*Passage given*
# # #

Tohono O’odham communities have gathered together in southern Arizona along with Derechos Humanos Coalition, American Indian Movement, International Indian Treaty Council and others to call for an urgent Border Summit of the Americas.

The summit will be held at the San Xavier District Cultural Center, Tucson, Arizona from September 29 through October 1, 2006. Campsite space and other nearby accommodations will be available. More detailed information will follow at later date. Mark your calendars now! Organizations are requested to send in a statement and or send a representative to the event.

The three day Border Summit will be facilitated with assistance from M.C., Dennis Banks, and Bill Means. Speakers on these and other concerns are yet to be confirmed. A Film “Crossing Arizona” will be viewed on Saturday. Directed by Joseph Mathew and Dan De Vivo, is an up-to-the-moment look at the hotly debated issues of illegal immigration and border security on the US/Mexico border. Floyd Red Crow Westerman—artist, actor, and songwriter—will be on hand for an evening concert in solidarity with Nations along la Frontera!

# # #

*Data shown*
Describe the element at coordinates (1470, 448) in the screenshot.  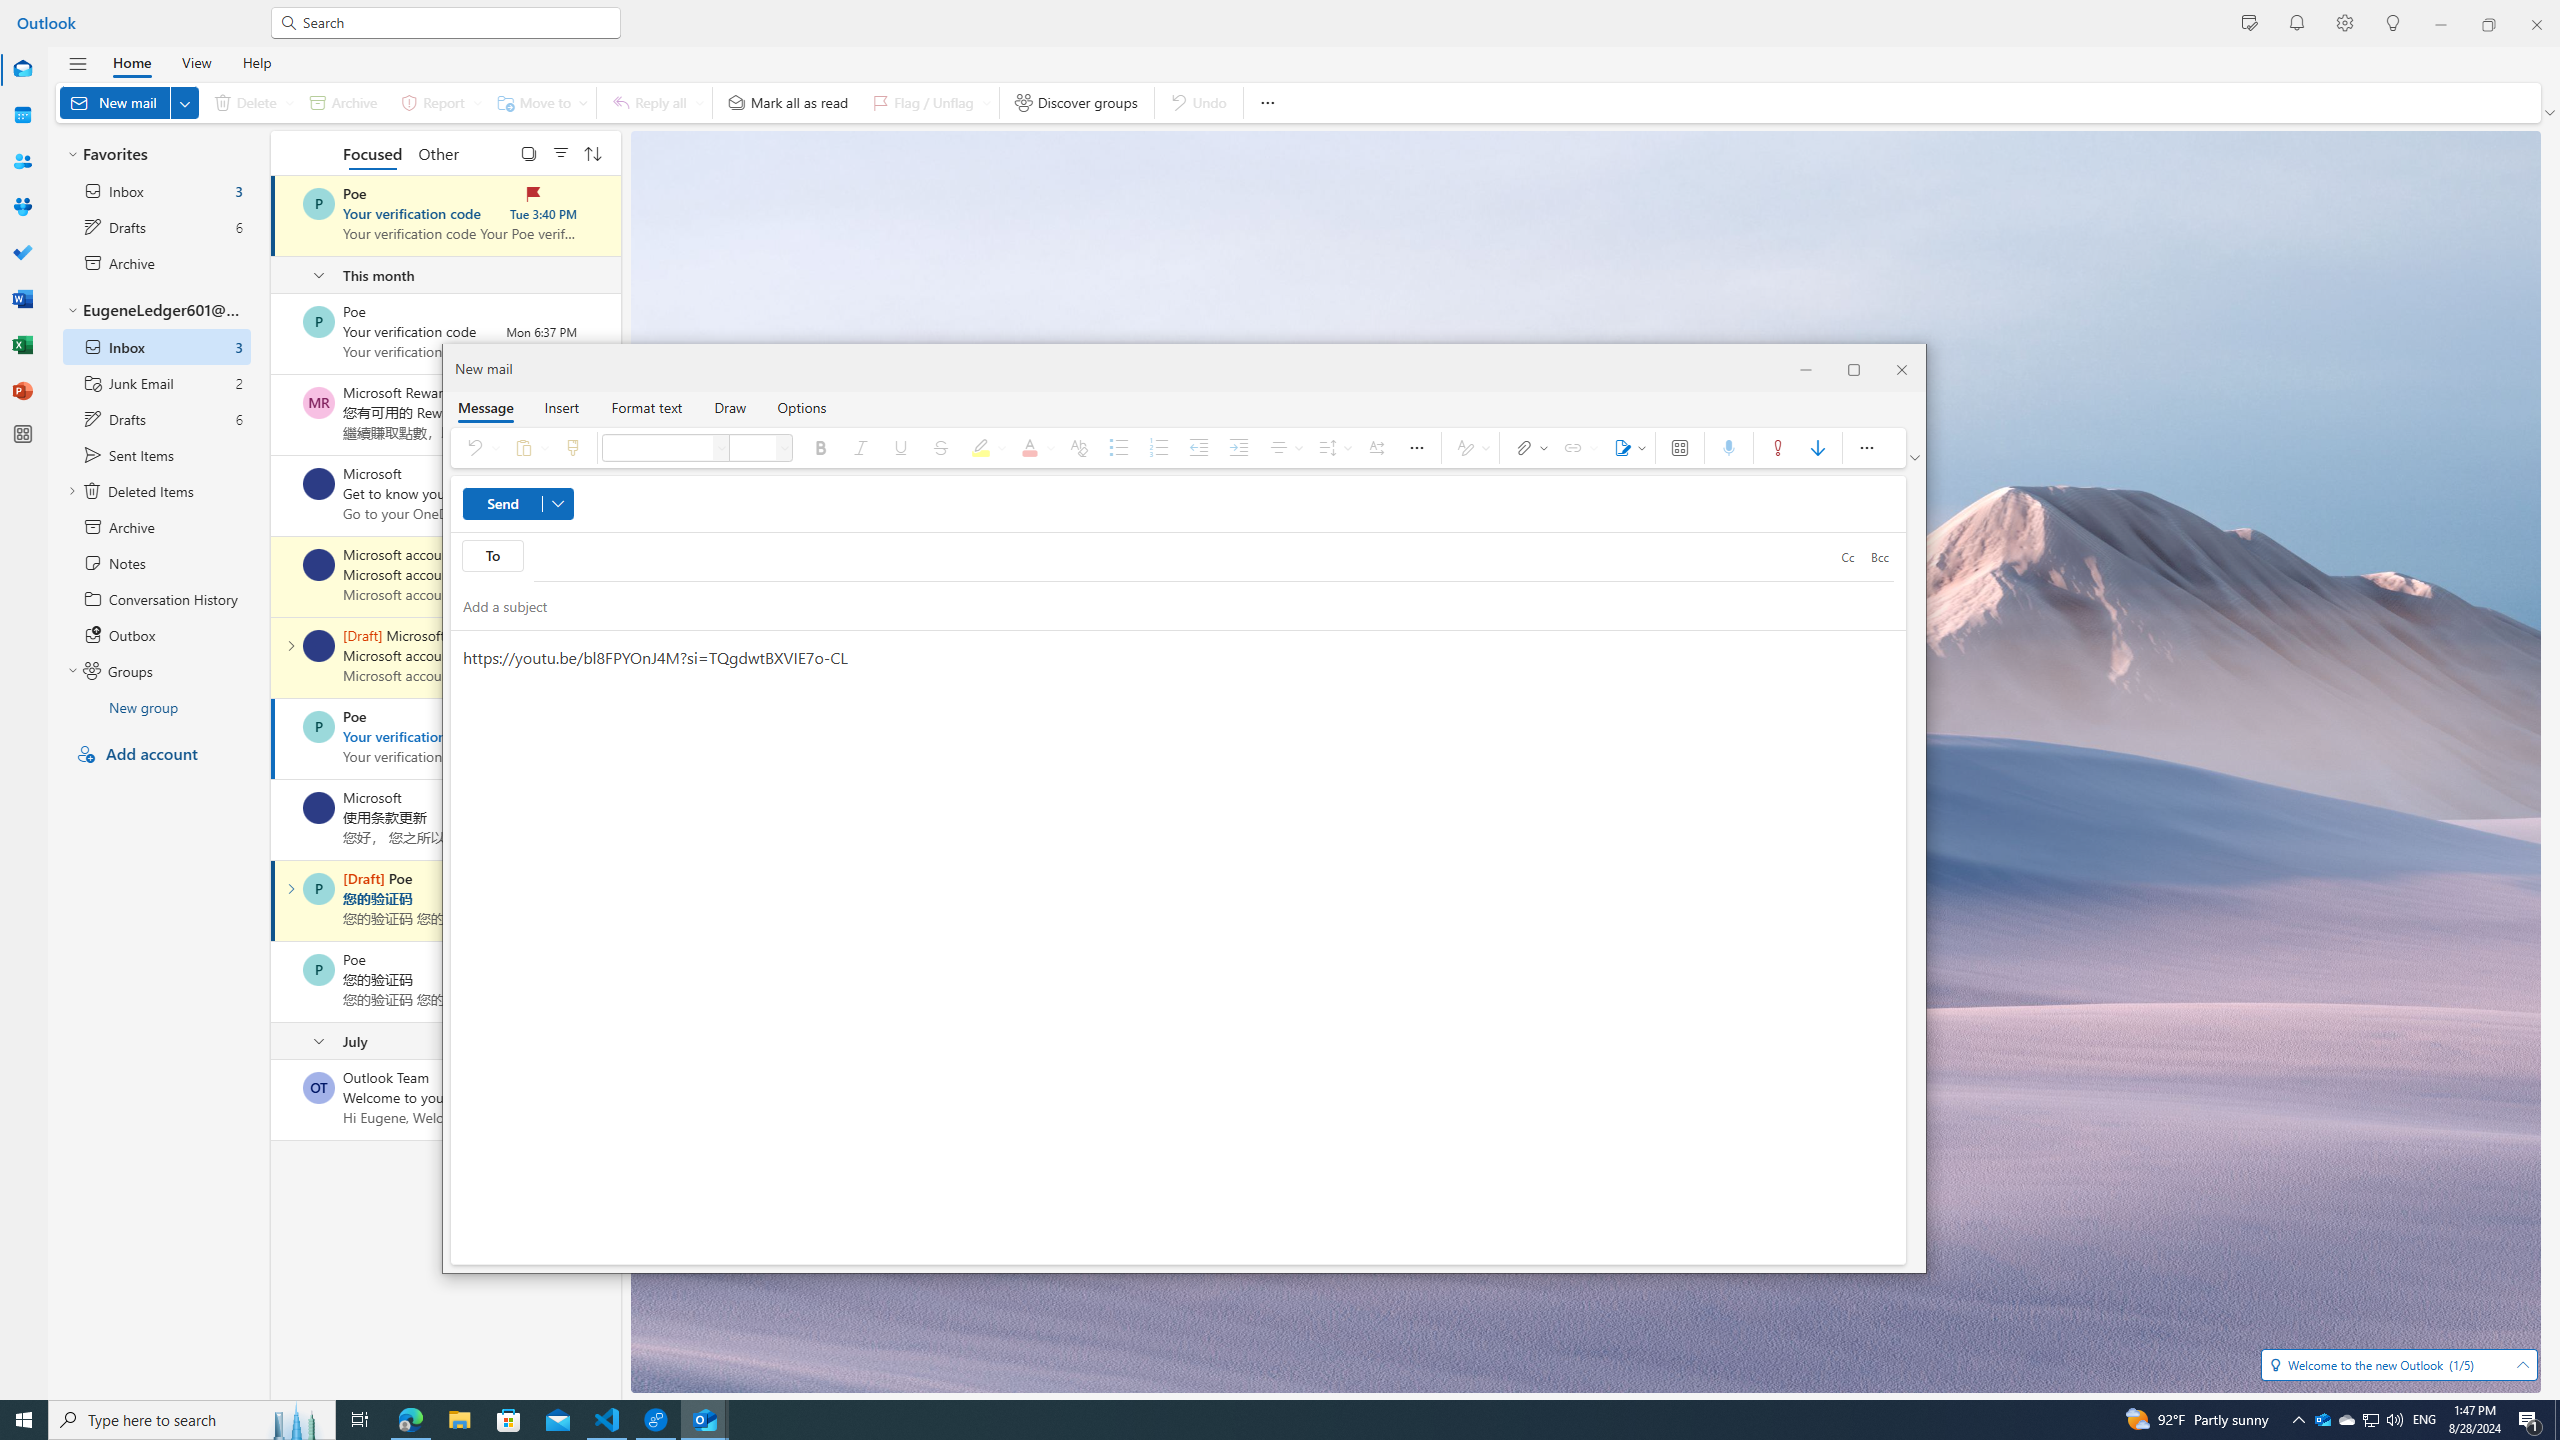
I see `Styles` at that location.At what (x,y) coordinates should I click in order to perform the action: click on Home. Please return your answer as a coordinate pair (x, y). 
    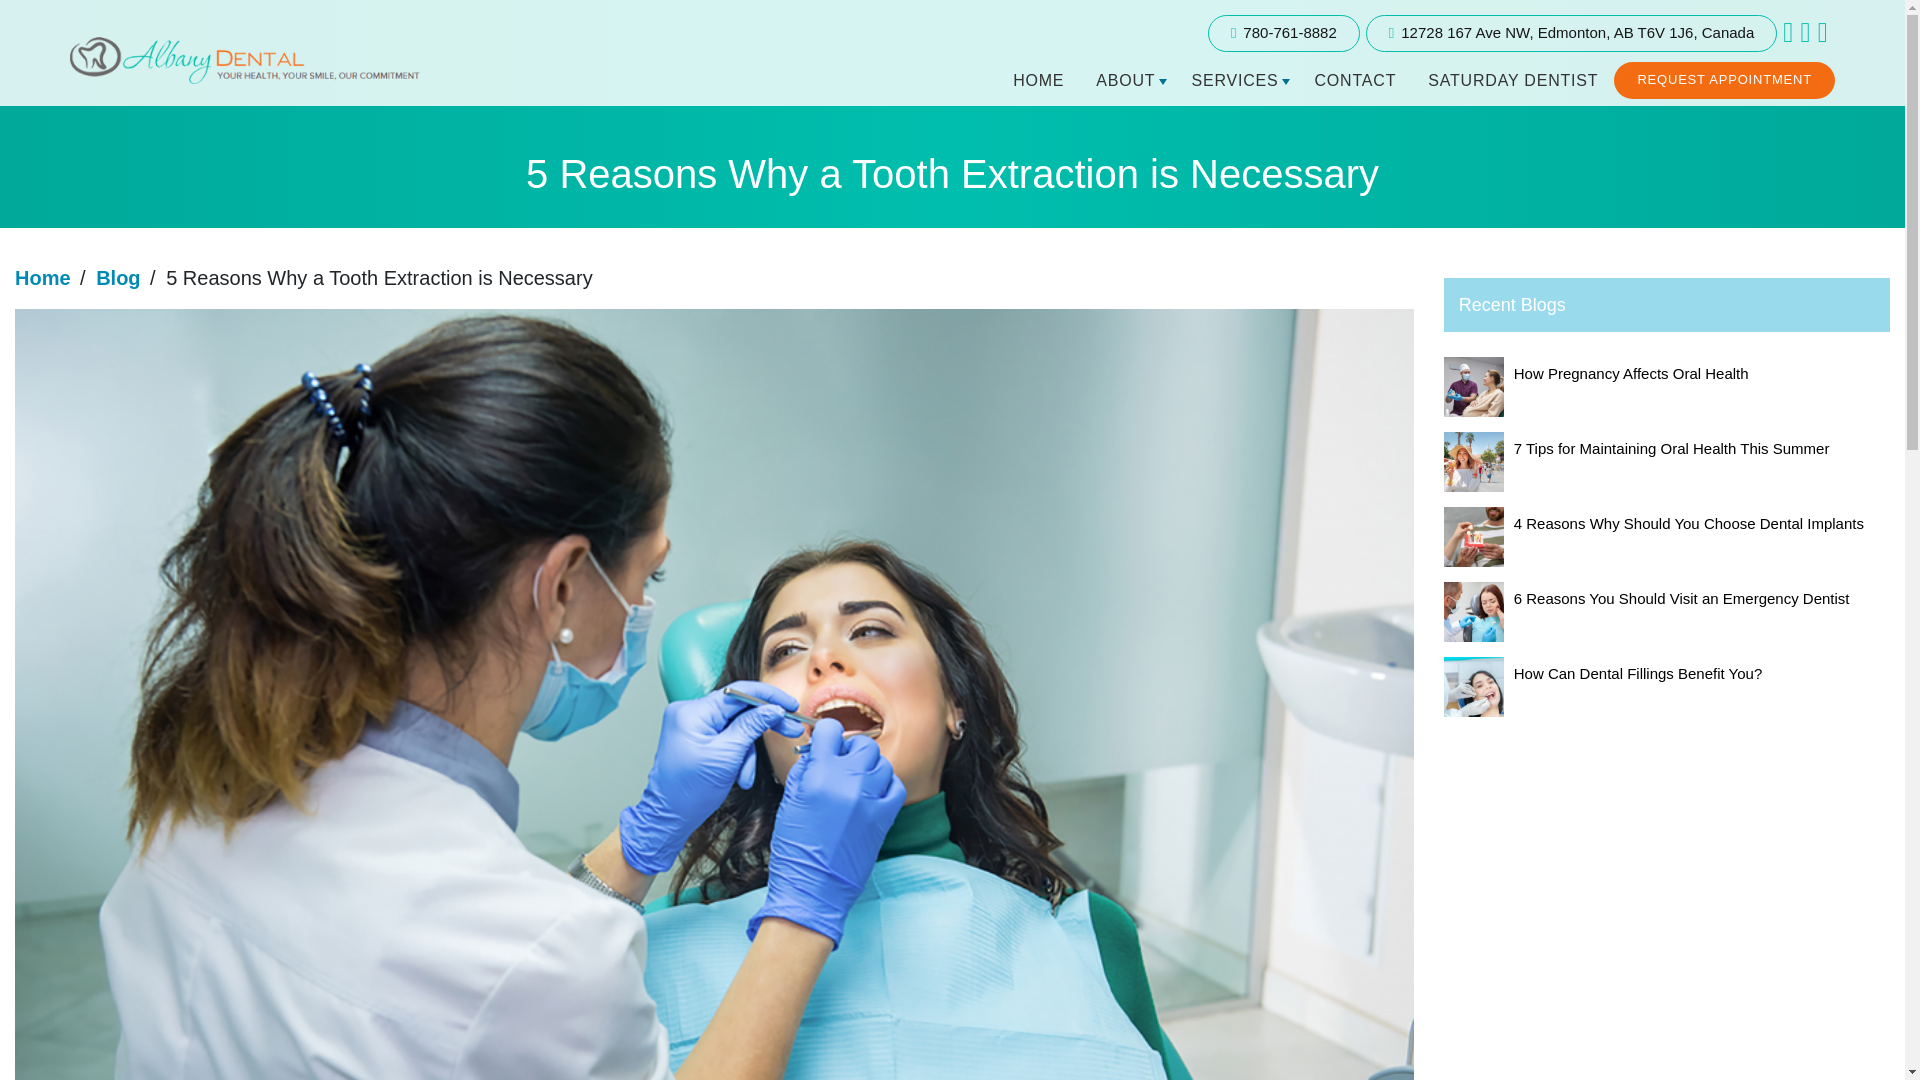
    Looking at the image, I should click on (1038, 83).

# # #

*What you will do*
a - Answer these questions from the Border Summit announcement:
(i) At what venue will the summit be held?
(ii) What film will be shown on Saturday?
(iii) Who will perform at the evening concert?
b - Extend the Border Summit announcement with a few sentences that pick up after its final line.

*Responses by task*
a -
(i) The San Xavier District Cultural Center in Tucson, Arizona.
(ii) "Crossing Arizona."
(iii) Floyd Red Crow Westerman.

b -
Make your voices be heard!! Immigration policy proposals and homeland security have combined to create a volatile situation along U.S. international borders. Increased law enforcement and vigilantism along the U.S.-Mexico border, in particular, has sparked a wave of reactions across the United States, from massive demonstrations to calls for voter registration campaigns and targeted actions.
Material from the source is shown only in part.